Arrange the lines from the start of the records through the line holding "point(132,57)", inclusive, as a JSON list of strings with one string per line. Skip blank lines and leave the pictures out of the answer.

____

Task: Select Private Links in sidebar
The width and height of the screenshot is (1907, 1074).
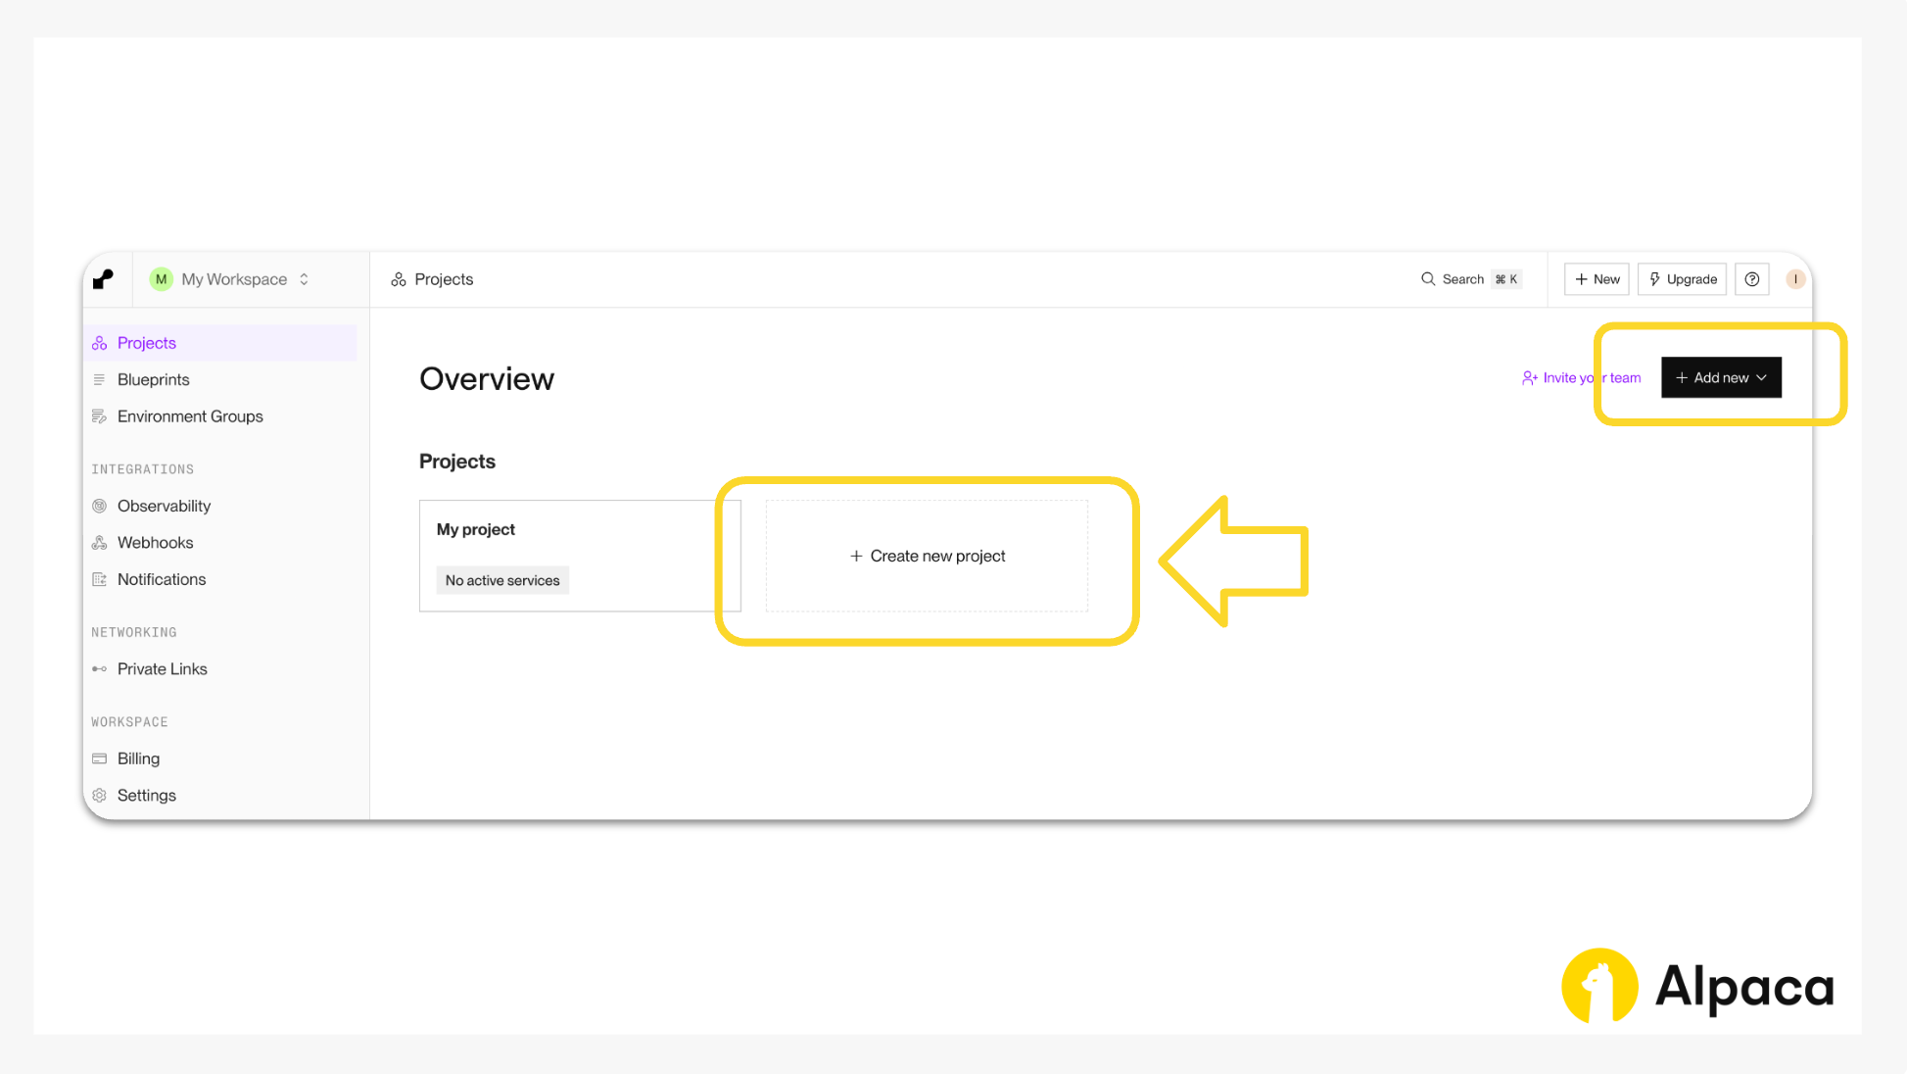Action: pos(163,669)
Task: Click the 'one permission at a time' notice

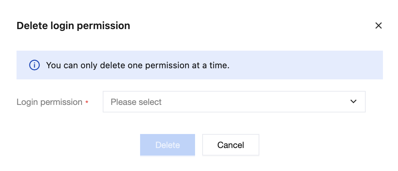Action: pos(138,65)
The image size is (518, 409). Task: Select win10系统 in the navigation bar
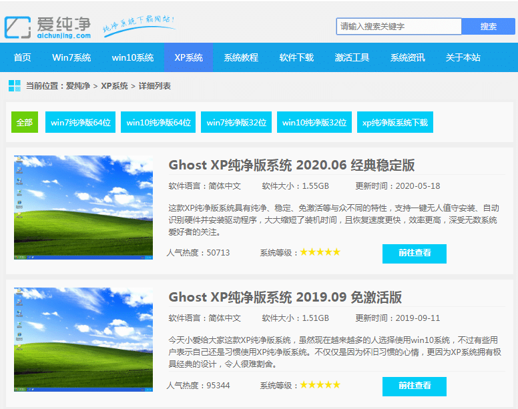point(132,57)
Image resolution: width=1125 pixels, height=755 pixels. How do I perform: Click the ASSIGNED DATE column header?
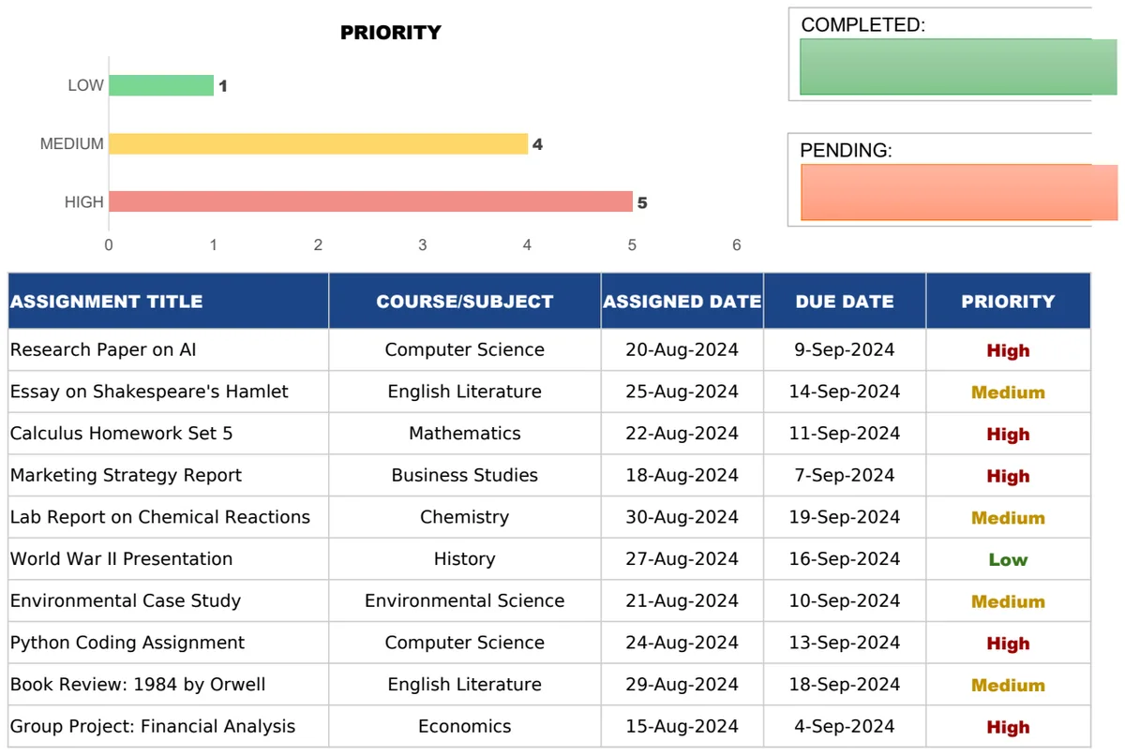click(x=683, y=301)
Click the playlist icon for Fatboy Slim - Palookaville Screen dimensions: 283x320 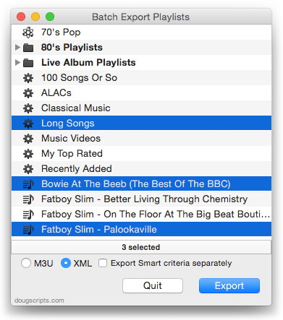tap(28, 230)
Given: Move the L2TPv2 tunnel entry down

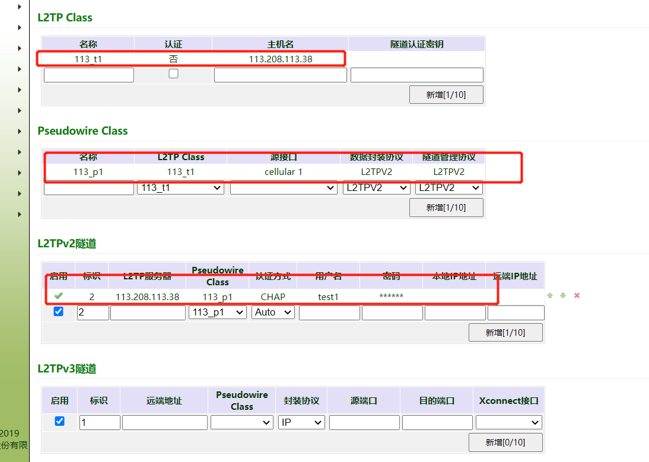Looking at the screenshot, I should coord(563,295).
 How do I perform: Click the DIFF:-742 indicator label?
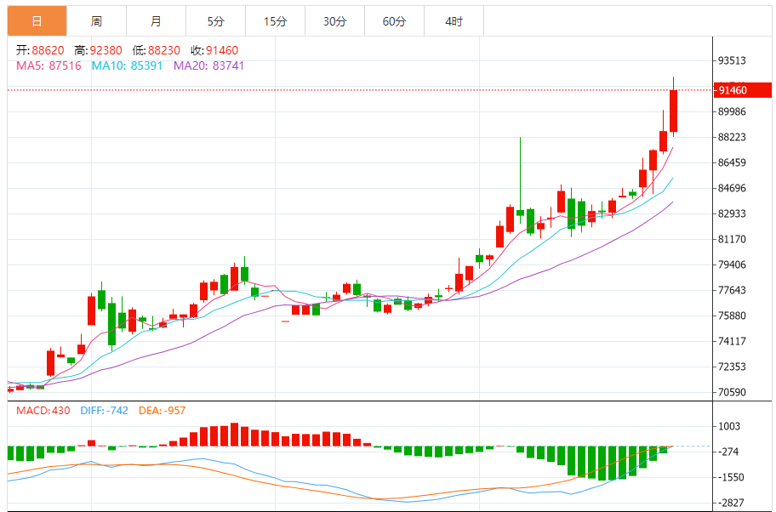(105, 411)
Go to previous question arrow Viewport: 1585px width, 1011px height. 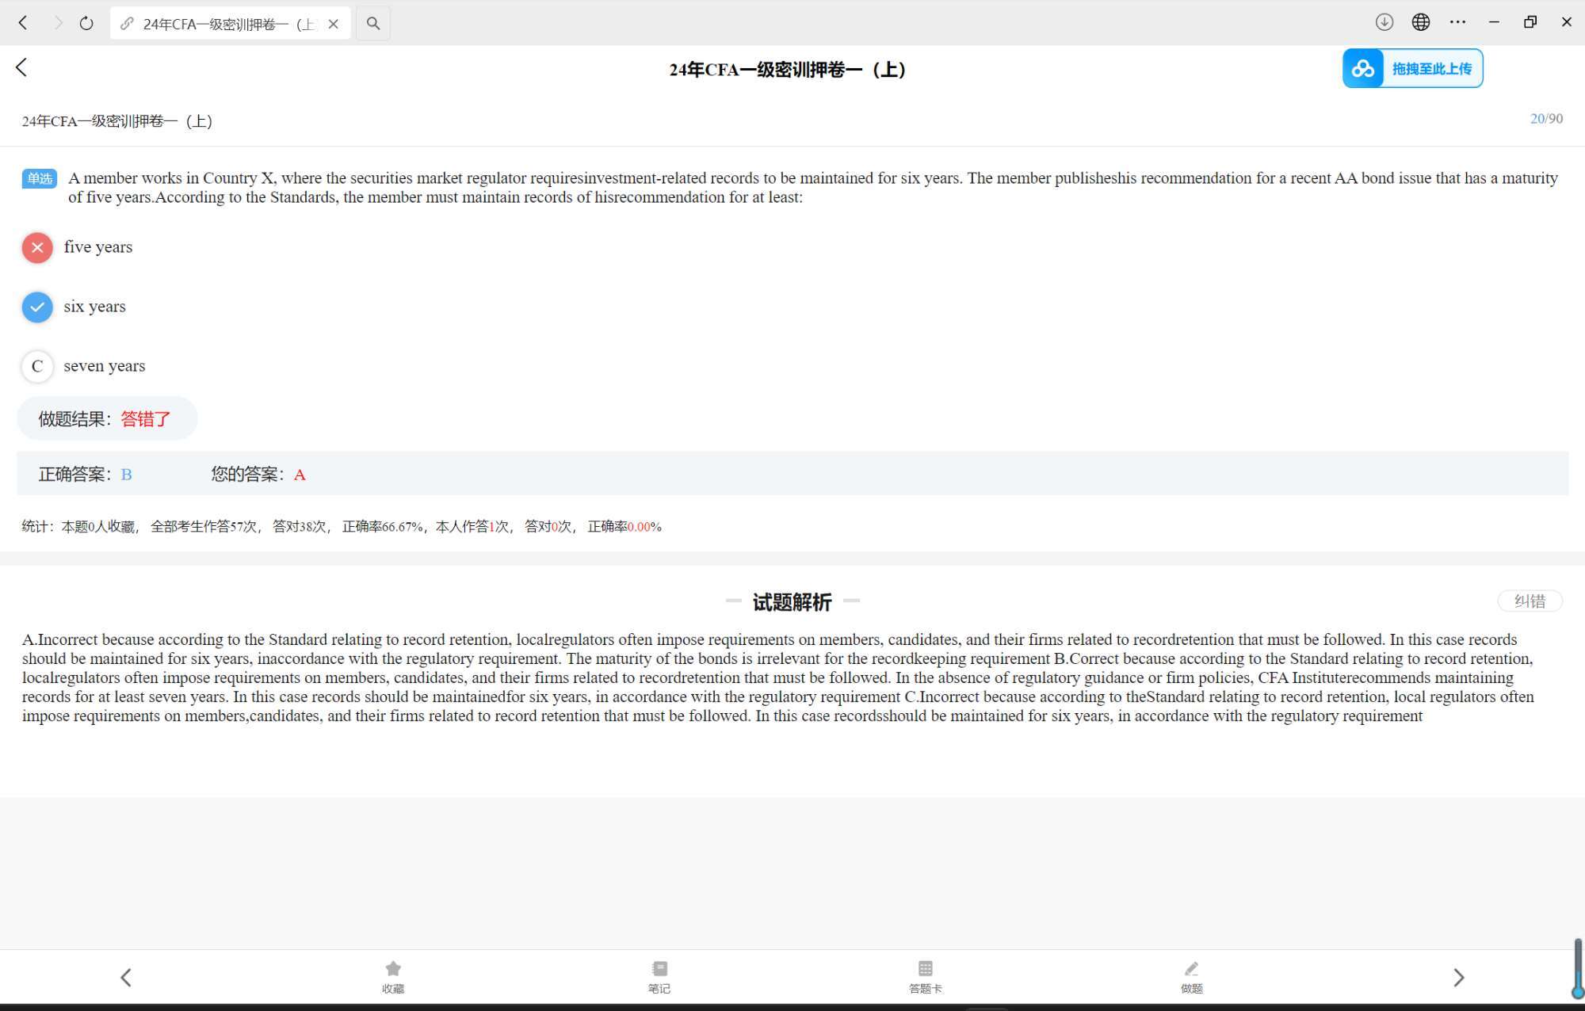point(126,978)
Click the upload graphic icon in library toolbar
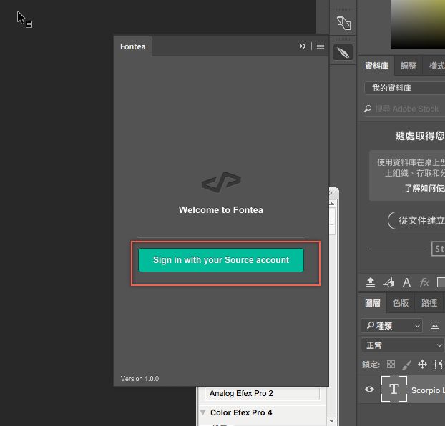 tap(371, 282)
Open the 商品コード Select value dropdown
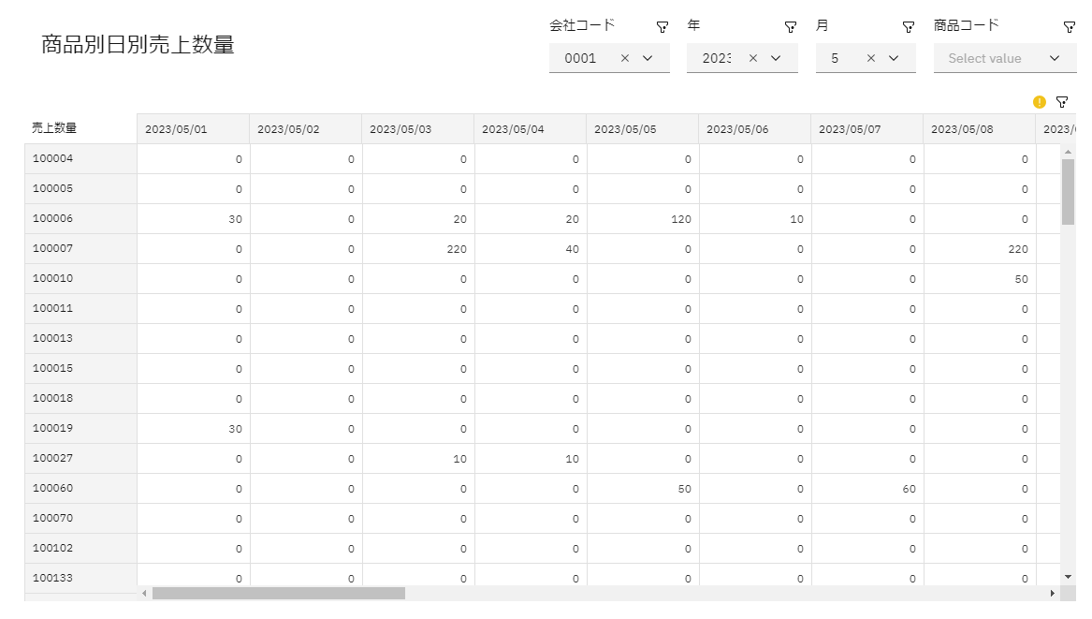 [1004, 58]
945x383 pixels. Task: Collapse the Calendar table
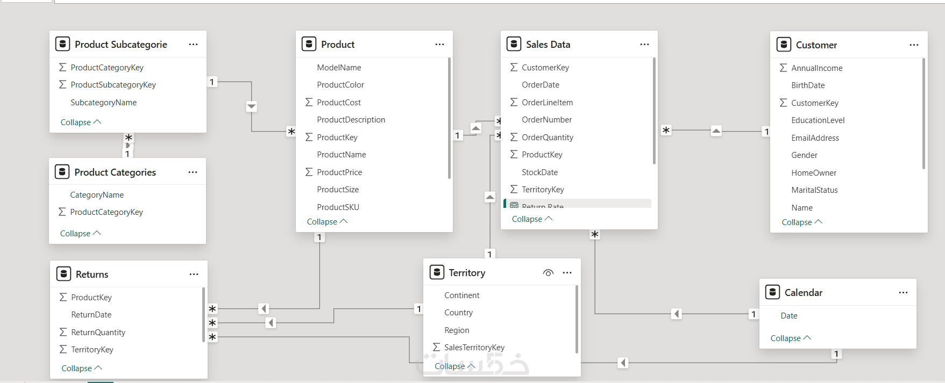791,338
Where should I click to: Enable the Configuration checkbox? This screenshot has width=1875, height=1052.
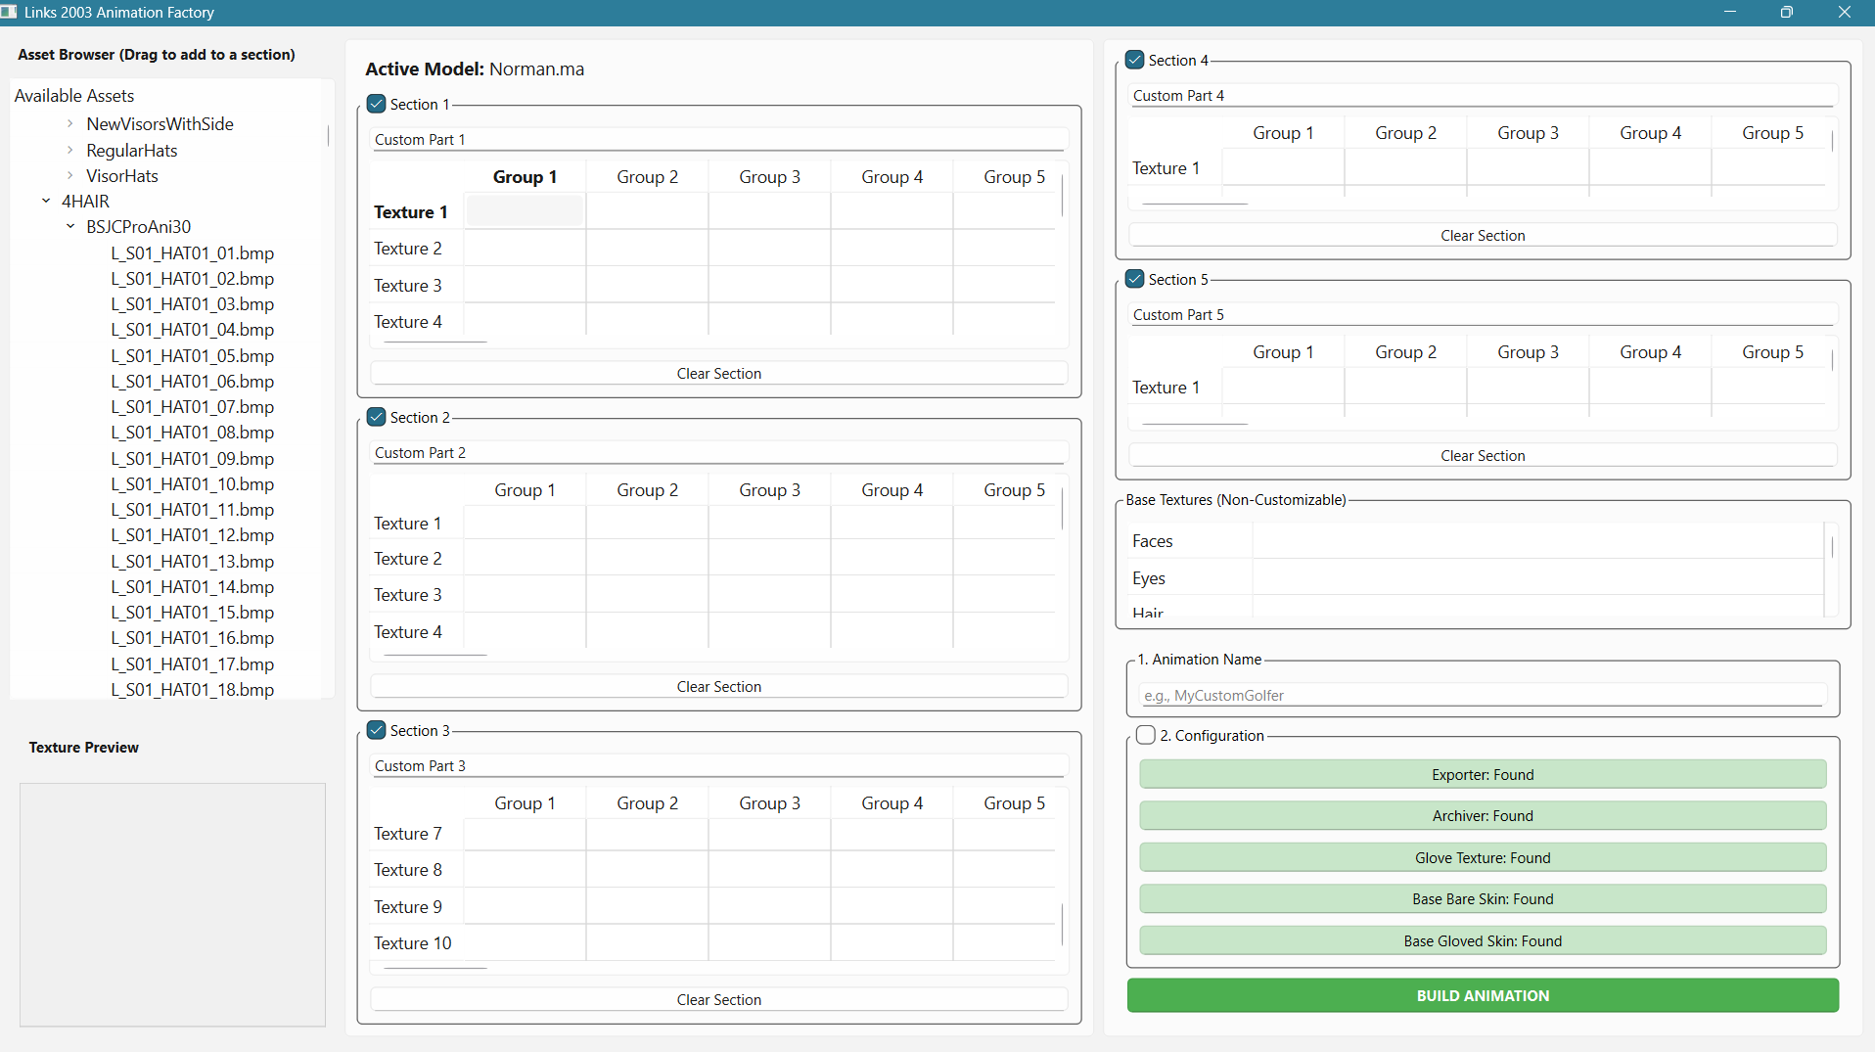coord(1146,735)
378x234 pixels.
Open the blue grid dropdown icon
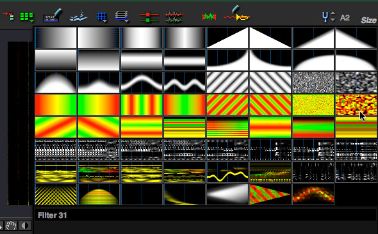[102, 17]

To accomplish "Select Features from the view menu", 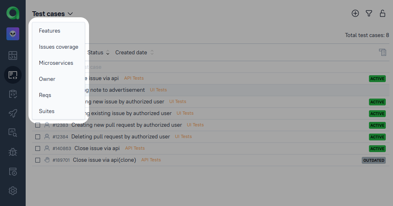I will click(x=50, y=31).
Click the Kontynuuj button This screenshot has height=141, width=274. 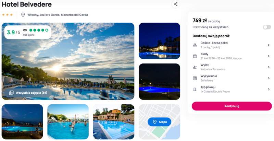click(x=232, y=106)
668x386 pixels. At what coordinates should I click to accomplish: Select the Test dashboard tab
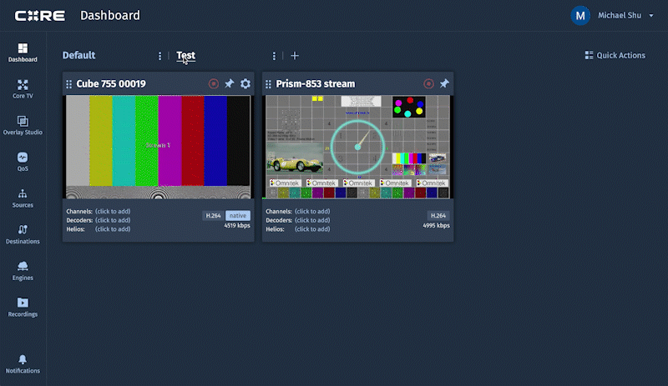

____

■ Task solution:
[
  "Task: Select Private Links in sidebar",
  "The width and height of the screenshot is (1907, 1074).",
  "Action: pos(163,669)",
  "Task: Click the 'one permission at a time' notice",
  "Action: pos(138,65)",
  "The image size is (518, 409). Task: Select win10系统 in the navigation bar",
  "point(132,57)"
]